* **Task objective**
Print the records below exactly, omitting all pictures.

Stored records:
- Opening Delimiter -
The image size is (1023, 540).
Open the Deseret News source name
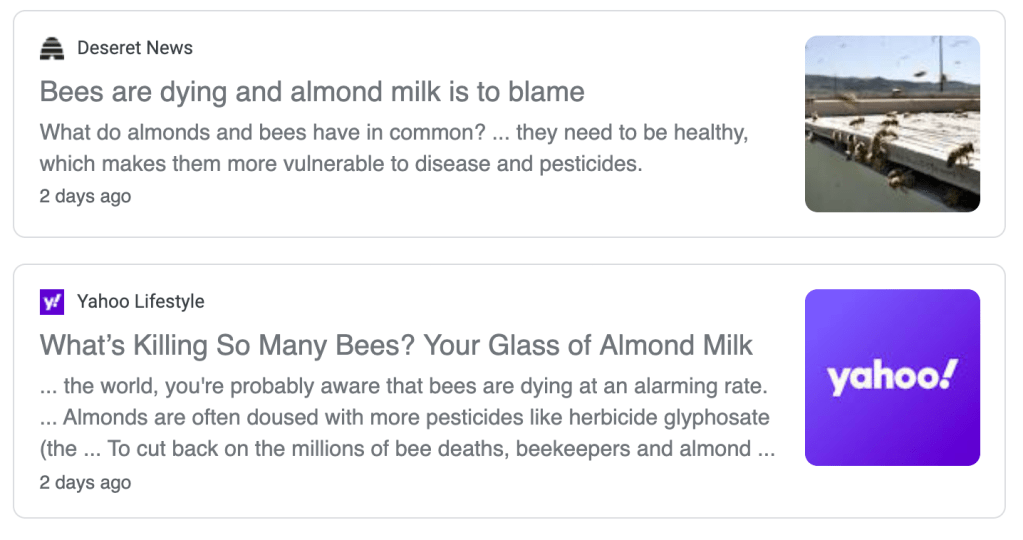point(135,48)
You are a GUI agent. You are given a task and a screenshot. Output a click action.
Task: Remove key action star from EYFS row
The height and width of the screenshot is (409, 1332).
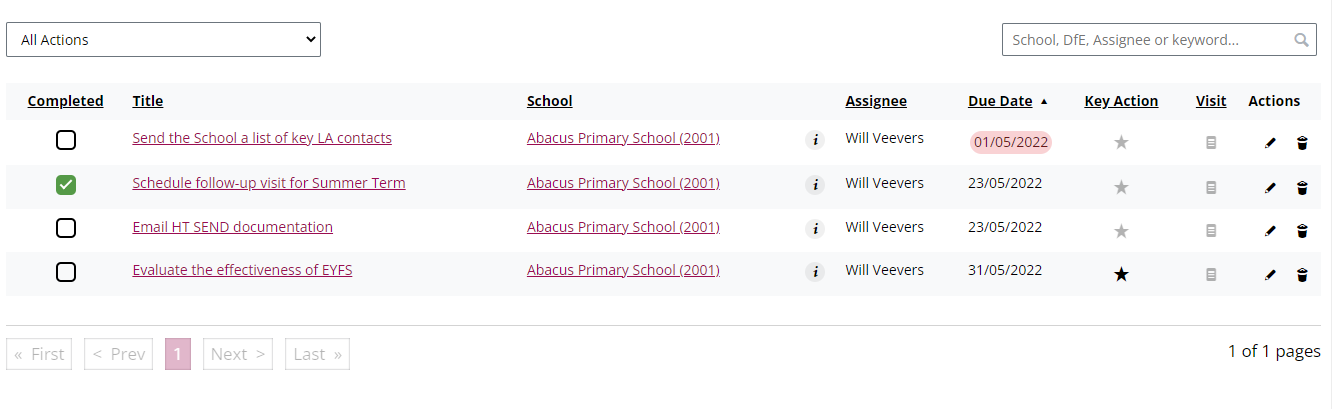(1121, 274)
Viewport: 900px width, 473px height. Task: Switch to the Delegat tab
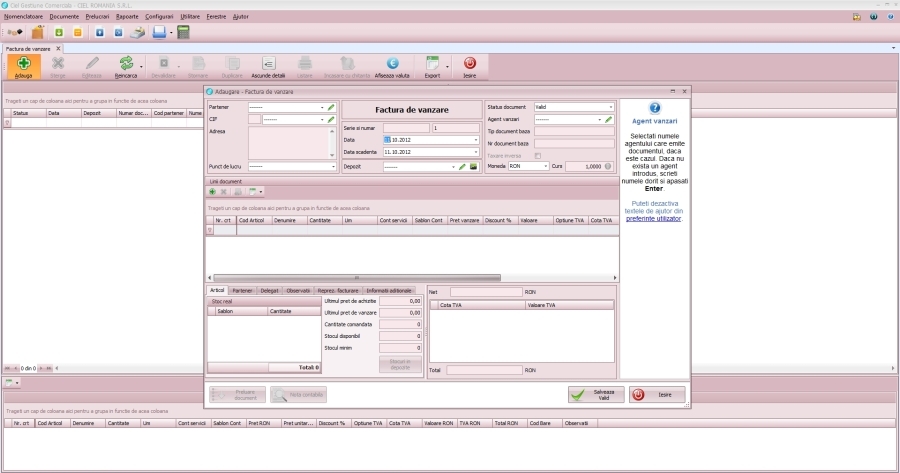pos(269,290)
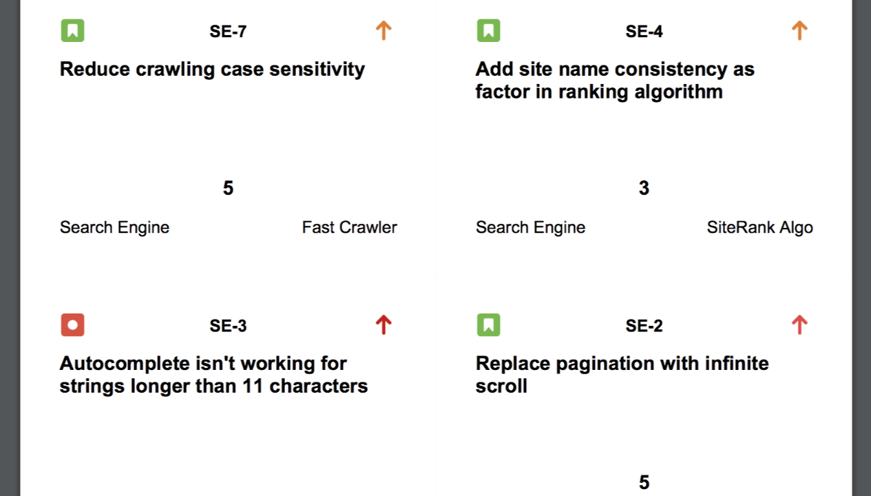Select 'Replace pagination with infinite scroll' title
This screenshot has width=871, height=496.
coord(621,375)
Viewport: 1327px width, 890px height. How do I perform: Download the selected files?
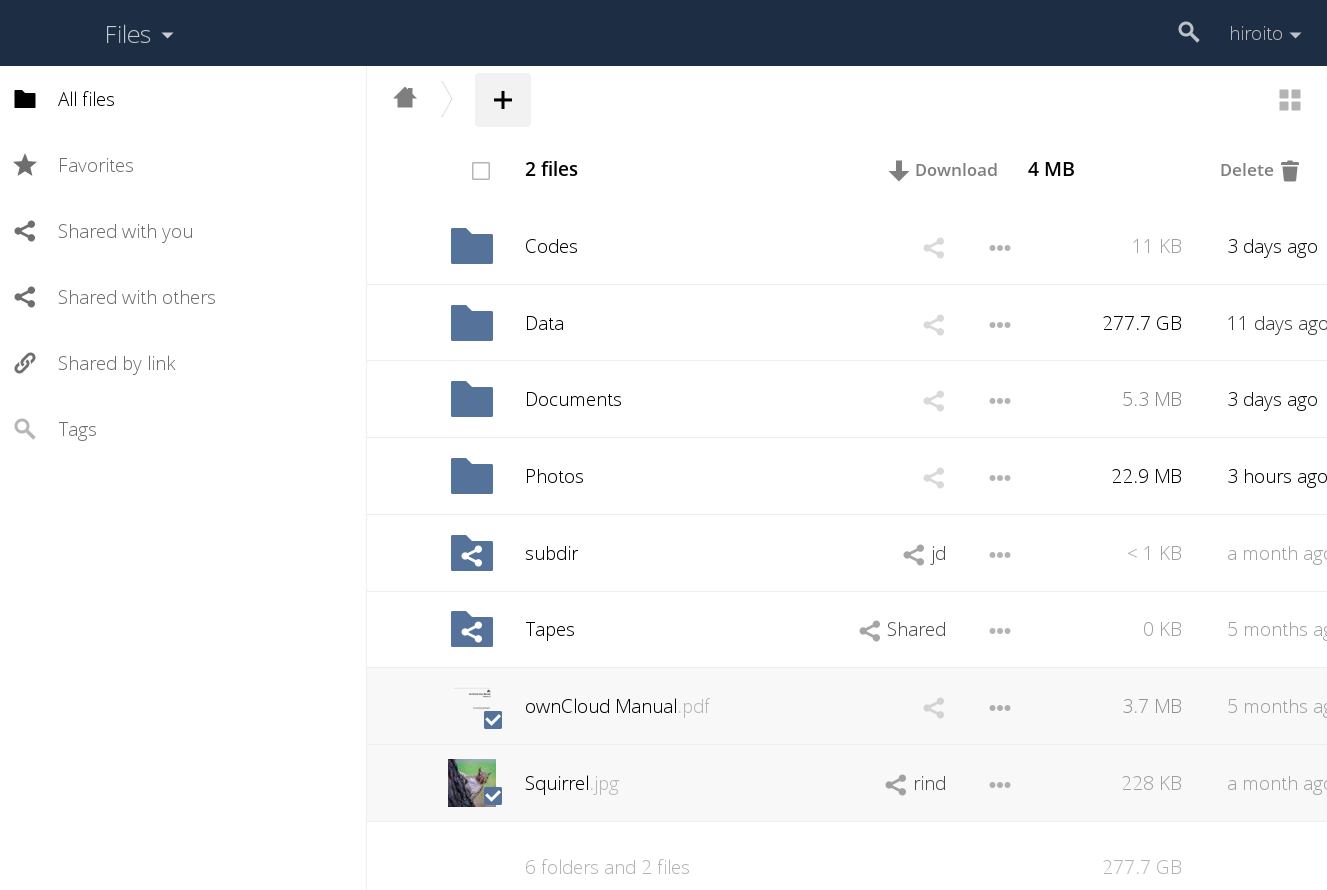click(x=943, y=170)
- Closing Delimiter -
* **Answer for the task**
The image size is (1023, 540).
Open the Deseret News source name
point(135,48)
You are a GUI agent. You are given a task and a screenshot. Output a click action.
Task: Remove key action star from EYFS row
The height and width of the screenshot is (409, 1332).
(1121, 274)
Viewport: 900px width, 473px height. Task: Switch to the Delegat tab
pos(269,290)
Select 'Replace pagination with infinite scroll' title
This screenshot has width=871, height=496.
coord(621,375)
Viewport: 1327px width, 890px height. How do I perform: Download the selected files?
click(x=943, y=170)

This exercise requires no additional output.